(Dataset excerpts)
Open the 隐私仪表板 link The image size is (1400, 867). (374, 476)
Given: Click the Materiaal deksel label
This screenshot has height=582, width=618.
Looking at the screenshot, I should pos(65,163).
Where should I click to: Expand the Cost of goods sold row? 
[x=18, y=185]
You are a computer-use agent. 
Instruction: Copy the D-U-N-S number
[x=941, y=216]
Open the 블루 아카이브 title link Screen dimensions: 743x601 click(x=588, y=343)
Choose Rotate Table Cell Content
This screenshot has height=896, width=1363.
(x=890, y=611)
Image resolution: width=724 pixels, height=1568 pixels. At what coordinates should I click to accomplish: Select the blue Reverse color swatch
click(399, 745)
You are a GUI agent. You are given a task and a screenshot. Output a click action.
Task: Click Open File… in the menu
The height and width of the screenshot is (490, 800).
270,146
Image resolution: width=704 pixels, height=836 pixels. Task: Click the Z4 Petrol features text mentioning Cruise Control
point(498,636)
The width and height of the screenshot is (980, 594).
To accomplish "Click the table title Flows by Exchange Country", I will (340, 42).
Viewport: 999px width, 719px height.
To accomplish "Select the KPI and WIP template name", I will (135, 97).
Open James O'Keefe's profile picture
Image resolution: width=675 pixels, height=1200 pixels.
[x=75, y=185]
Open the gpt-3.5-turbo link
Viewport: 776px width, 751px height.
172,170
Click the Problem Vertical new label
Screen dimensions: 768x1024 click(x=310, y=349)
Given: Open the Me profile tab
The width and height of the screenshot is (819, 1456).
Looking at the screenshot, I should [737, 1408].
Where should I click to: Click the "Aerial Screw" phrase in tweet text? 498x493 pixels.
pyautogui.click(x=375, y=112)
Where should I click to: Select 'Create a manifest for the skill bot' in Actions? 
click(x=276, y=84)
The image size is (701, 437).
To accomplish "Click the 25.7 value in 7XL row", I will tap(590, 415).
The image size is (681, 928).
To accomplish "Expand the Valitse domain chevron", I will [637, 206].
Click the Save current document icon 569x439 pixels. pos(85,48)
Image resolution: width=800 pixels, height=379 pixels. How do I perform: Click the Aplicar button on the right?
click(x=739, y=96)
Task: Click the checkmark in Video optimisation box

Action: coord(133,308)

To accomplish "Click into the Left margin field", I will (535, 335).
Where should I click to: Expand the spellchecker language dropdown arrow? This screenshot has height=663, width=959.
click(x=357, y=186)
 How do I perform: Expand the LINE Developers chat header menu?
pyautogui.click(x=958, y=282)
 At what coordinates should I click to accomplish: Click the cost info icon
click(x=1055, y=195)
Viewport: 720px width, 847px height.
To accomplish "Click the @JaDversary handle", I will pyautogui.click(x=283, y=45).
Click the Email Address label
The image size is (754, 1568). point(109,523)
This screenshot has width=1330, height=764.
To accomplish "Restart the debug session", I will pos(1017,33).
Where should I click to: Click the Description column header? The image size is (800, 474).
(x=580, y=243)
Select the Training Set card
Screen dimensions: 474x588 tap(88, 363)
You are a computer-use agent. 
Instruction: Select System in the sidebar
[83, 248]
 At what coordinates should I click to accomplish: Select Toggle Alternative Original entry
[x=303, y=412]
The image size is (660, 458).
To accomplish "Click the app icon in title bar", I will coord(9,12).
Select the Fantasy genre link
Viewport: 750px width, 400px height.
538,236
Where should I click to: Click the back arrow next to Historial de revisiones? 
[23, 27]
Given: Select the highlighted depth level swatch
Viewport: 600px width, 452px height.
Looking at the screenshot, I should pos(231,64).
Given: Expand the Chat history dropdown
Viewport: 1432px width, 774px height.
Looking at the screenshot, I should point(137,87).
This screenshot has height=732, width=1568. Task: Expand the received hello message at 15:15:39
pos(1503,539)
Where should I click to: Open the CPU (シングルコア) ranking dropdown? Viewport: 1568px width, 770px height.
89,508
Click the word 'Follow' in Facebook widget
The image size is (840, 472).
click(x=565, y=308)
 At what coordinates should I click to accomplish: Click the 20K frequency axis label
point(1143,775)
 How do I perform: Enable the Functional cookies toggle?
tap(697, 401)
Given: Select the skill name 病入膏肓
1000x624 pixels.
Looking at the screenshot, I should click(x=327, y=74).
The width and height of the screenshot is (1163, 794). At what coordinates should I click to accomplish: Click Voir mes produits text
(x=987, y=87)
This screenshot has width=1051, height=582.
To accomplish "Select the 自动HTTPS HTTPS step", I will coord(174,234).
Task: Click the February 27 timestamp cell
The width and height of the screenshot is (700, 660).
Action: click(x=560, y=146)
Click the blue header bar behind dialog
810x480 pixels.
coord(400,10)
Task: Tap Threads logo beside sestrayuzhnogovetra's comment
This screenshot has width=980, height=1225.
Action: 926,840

→ Goal of the exercise
When you reach the end of the data, write every line out again verbatim.

→ Result of this task
Open the 隐私仪表板 link The image size is (1400, 867). (374, 476)
Given: Click the Materiaal deksel label
This screenshot has height=582, width=618.
Looking at the screenshot, I should pos(65,163).
Where should I click to: Expand the Cost of goods sold row? 
[x=18, y=185]
You are a computer-use agent. 
Instruction: Copy the D-U-N-S number
[x=941, y=216]
Open the 블루 아카이브 title link Screen dimensions: 743x601 click(x=588, y=343)
Choose Rotate Table Cell Content
This screenshot has height=896, width=1363.
(x=890, y=611)
Image resolution: width=724 pixels, height=1568 pixels. At what coordinates should I click to accomplish: Select the blue Reverse color swatch
click(399, 745)
You are a GUI agent. You are given a task and a screenshot. Output a click action.
Task: Click Open File… in the menu
The height and width of the screenshot is (490, 800).
270,146
Image resolution: width=704 pixels, height=836 pixels. Task: Click the Z4 Petrol features text mentioning Cruise Control
point(498,636)
The width and height of the screenshot is (980, 594).
To accomplish "Click the table title Flows by Exchange Country", I will (340, 42).
Viewport: 999px width, 719px height.
To accomplish "Select the KPI and WIP template name", I will (135, 97).
Open James O'Keefe's profile picture
Image resolution: width=675 pixels, height=1200 pixels.
[x=75, y=185]
Open the gpt-3.5-turbo link
Viewport: 776px width, 751px height.
172,170
Click the Problem Vertical new label
Screen dimensions: 768x1024 click(x=310, y=349)
Given: Open the Me profile tab
The width and height of the screenshot is (819, 1456).
Looking at the screenshot, I should [737, 1408].
Where should I click to: Click the "Aerial Screw" phrase in tweet text? 498x493 pixels.
pyautogui.click(x=375, y=112)
Where should I click to: Select 'Create a manifest for the skill bot' in Actions? 
click(x=276, y=84)
The image size is (701, 437).
To accomplish "Click the 25.7 value in 7XL row", I will tap(590, 415).
The image size is (681, 928).
To accomplish "Expand the Valitse domain chevron", I will [637, 206].
Click the Save current document icon 569x439 pixels. pos(85,48)
Image resolution: width=800 pixels, height=379 pixels. How do I perform: Click the Aplicar button on the right?
click(x=739, y=96)
Task: Click the checkmark in Video optimisation box

Action: coord(133,308)

To accomplish "Click into the Left margin field", I will (535, 335).
Where should I click to: Expand the spellchecker language dropdown arrow? This screenshot has height=663, width=959.
click(x=357, y=186)
 How do I perform: Expand the LINE Developers chat header menu?
pyautogui.click(x=958, y=282)
 At what coordinates should I click to accomplish: Click the cost info icon
click(x=1055, y=195)
Viewport: 720px width, 847px height.
To accomplish "Click the @JaDversary handle", I will pyautogui.click(x=283, y=45).
Click the Email Address label
The image size is (754, 1568). point(109,523)
This screenshot has width=1330, height=764.
To accomplish "Restart the debug session", I will pos(1017,33).
Where should I click to: Click the Description column header? The image size is (800, 474).
(x=580, y=243)
Select the Training Set card
Screen dimensions: 474x588 tap(88, 363)
You are a computer-use agent. 
Instruction: Select System in the sidebar
[83, 248]
 At what coordinates should I click to accomplish: Select Toggle Alternative Original entry
[x=303, y=412]
The image size is (660, 458).
To accomplish "Click the app icon in title bar", I will coord(9,12).
Select the Fantasy genre link
Viewport: 750px width, 400px height.
538,236
Where should I click to: Click the back arrow next to Historial de revisiones? 
[23, 27]
Given: Select the highlighted depth level swatch
Viewport: 600px width, 452px height.
Looking at the screenshot, I should pos(231,64).
Given: Expand the Chat history dropdown
Viewport: 1432px width, 774px height.
Looking at the screenshot, I should point(137,87).
This screenshot has height=732, width=1568. Task: Expand the received hello message at 15:15:39
pos(1503,539)
Where should I click to: Open the CPU (シングルコア) ranking dropdown? Viewport: 1568px width, 770px height.
89,508
Click the word 'Follow' in Facebook widget
The image size is (840, 472).
click(x=565, y=308)
 At what coordinates should I click to accomplish: Click the 20K frequency axis label
point(1143,775)
 How do I perform: Enable the Functional cookies toggle?
tap(697, 401)
Given: Select the skill name 病入膏肓
1000x624 pixels.
Looking at the screenshot, I should click(x=327, y=74).
The width and height of the screenshot is (1163, 794). At what coordinates should I click to accomplish: Click Voir mes produits text
(x=987, y=87)
This screenshot has width=1051, height=582.
To accomplish "Select the 自动HTTPS HTTPS step", I will coord(174,234).
Task: Click the February 27 timestamp cell
The width and height of the screenshot is (700, 660).
Action: click(x=560, y=146)
Click the blue header bar behind dialog
810x480 pixels.
coord(400,10)
Task: Tap Threads logo beside sestrayuzhnogovetra's comment
This screenshot has width=980, height=1225.
Action: 926,840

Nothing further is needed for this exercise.